The circular route through the Arctic Circle. Illustration: iStock / Getty
The circular route through the Arctic Circle. Illustration: iStock / Getty

As the Belt and Road Initiative (BRI) completes its first five years, not much is known about its forays into previously inaccessible parts of the Arctic region. Surprisingly, having made some headway there and actually made some sea- routes operational, China’s exploration and development of the Arctic may also be another indicator of progress. Much less publicized than other aspects of the BRI, it is a good time for an update about the Arctic territory and its difficult shipping routes, which used to remain under ice for the better part of the year. Known as the Polar Silk Road, this part is usually perceived as an “extension” of the BRI, and development plans for this route were first referred to in the BRI papers as the “Vision for Maritime Co-operation.”

Catching people’s attention, this unusual project came at a time when the world started experiencing climate change, and global warming melted the ice in the polar regions. It has been these modified temperatures that made the arctic zone more approachable. Nowadays, it is possible to sail through the northern seas in the summer using three traditional trade routes. Firstly, the Arctic region has the Northwest Passage running along the Canadian and Alaskan coastlines. Secondly, the Northern Sea Route runs down the Russian coastline and lastly, the Central Arctic Route runs from Iceland to the Bering Strait, which is still thickly covered with ice caps.

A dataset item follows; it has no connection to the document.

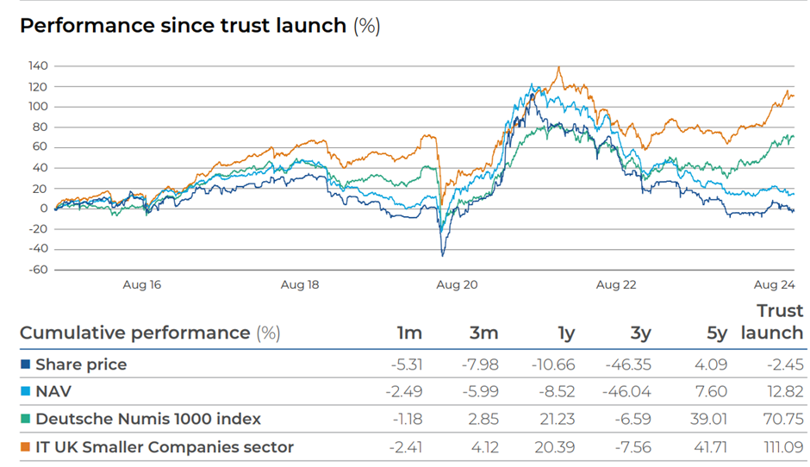Viewport: 810px width, 467px height.
Task: Select the Share price row label
Action: coord(81,364)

Providing a safe and secure alternate route, these icy sea lanes reduce the time required for shipping between Europe and China by 20 days

Investing in these Arctic routes comes down to saving money and time while transporting goods, so it may turn out to be a viable commercial trade opportunity. Providing a safe and secure alternate route, these icy sea lanes reduce the time required for shipping between Europe and China by 20 days. Travel time is shorter along the Polar Silk Road, which runs along the Russian coastline to link East Asia to Europe. Testing the waters, COSCO shipping has already sailed its vessels through this northeast Arctic passage. In comparison, the traditional route running through the South China Sea to the Indian Ocean and the Suez Canal is longer viable because ships are often attacked by pirates.

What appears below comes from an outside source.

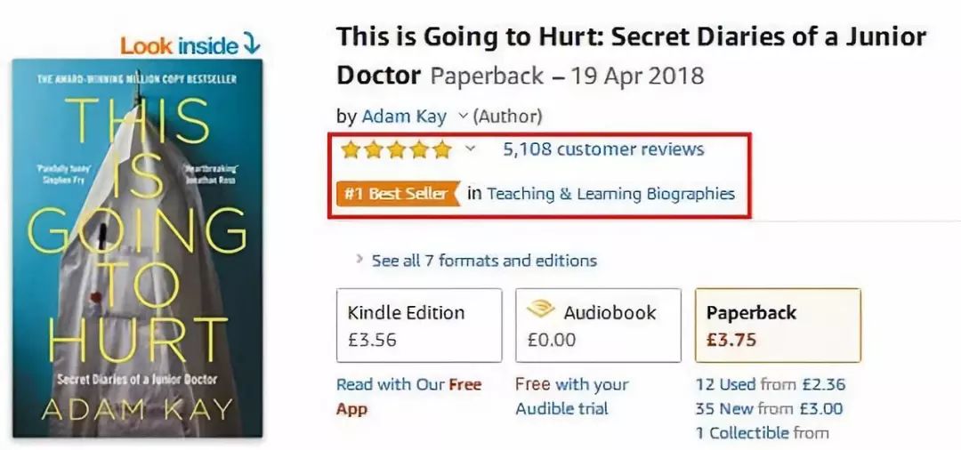Open the 5,108 customer reviews link
This screenshot has height=450, width=961.
click(603, 149)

In recognition of these new possibilities, the Polar Silk Road was officially included in the BRI and details were shared in the Arctic Policy White Paper, which described it as one of its most important components. Oil and gas development has already been taking place in the Arctic regions, and the Polar Silk Road has greater relevance now as it provides a short supply route as well as improved energy security. However, there are some tough challenges as the arctic zone is harsh and remote, and special equipment, sophisticated technology and highly skilled experts are required to ensure smooth operation. Not only that, ships can sail through these channels only in the summer months, although some transpolar shipping with specialized tankers sometimes takes place in the winter.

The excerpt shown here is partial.